Of the other five people with aneuploidies, or genetic disorders in which a person doesn’t have 46 chromosomes, three individuals showed signs of Klinefelter syndrome — a genetic condition in which a person has an XXY set of sex chromosomes. Of these three individuals, one died in the Iron Age (circa 750 B.C. to A.D. 43), one in the high Middle Ages (around A.D. 1050 to 1290) and one in the early 19th century. Klinefelter syndrome often stunts the growth of a person’s testicles, leading to lower testosterone levels, lower muscle mass, less body hair and larger breast tissue than typical XY individuals.
The three skeletons identified with this condition were buried in ways typical for their times, according to the study, showing that “their burials did not reveal any differences in how they were perceived by their contemporaries,” the researchers wrote.

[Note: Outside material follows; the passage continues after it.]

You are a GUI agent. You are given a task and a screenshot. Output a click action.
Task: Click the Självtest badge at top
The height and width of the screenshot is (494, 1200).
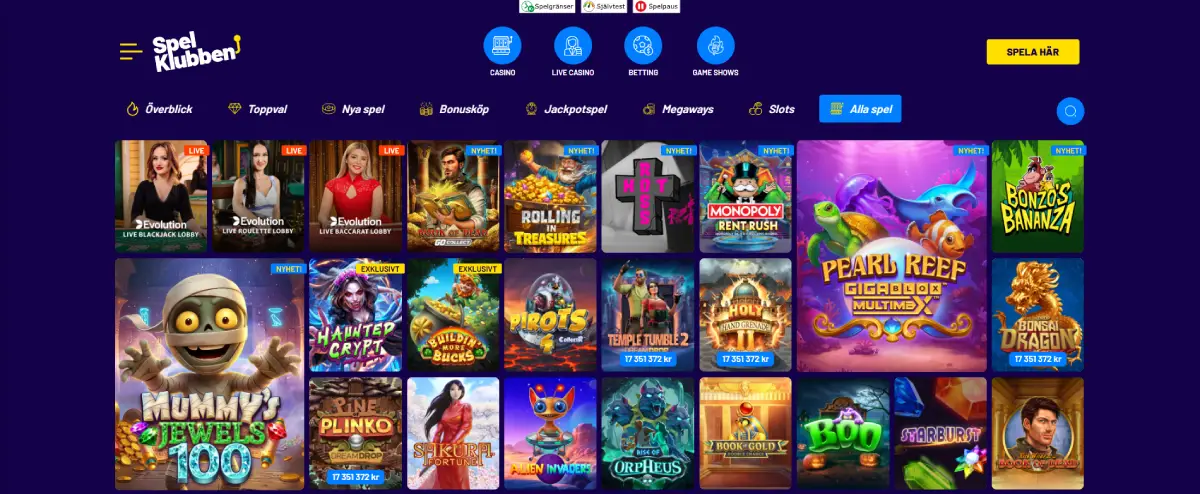point(605,6)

Another male individual from the early medieval period (eighth century) had an extra Y sex chromosome, known as XYY syndrome. Most people who have XYY chromosomes have no physical features that are different than people with XY chromosomes, other than often being taller than average.
The researchers also identified a male infant from Iron Age Britain who had Down syndrome. This condition can result in neurodevelopmental problems, and identifying skeletons with the syndrome “can provide insights into care within ancient societies, as well as how people with these conditions, which have characteristic physical manifestations, were perceived by their peers,” the researchers wrote in the study.
Although the number of people with chromosomal differences revealed in this study is small, the researchers’ new method gives them the opportunity to observe genetic diversity to “provide another layer of information that can contribute to a more detailed reconstruction of the human past,” they wrote in the study.
In particular, making it easier to study variations in sex chromosomes in ancient DNA can help move the field of skeletal analysis beyond binary sex estimations and into a more complex understanding of social gender.
“It is difficult to know an ancient individual’s conception of their own gender identity, and gender norms in the past may not align with those of the present day,” the researchers wrote in their study. “It is possible that an elevated proportion would have been seen to transgress gender boundaries.”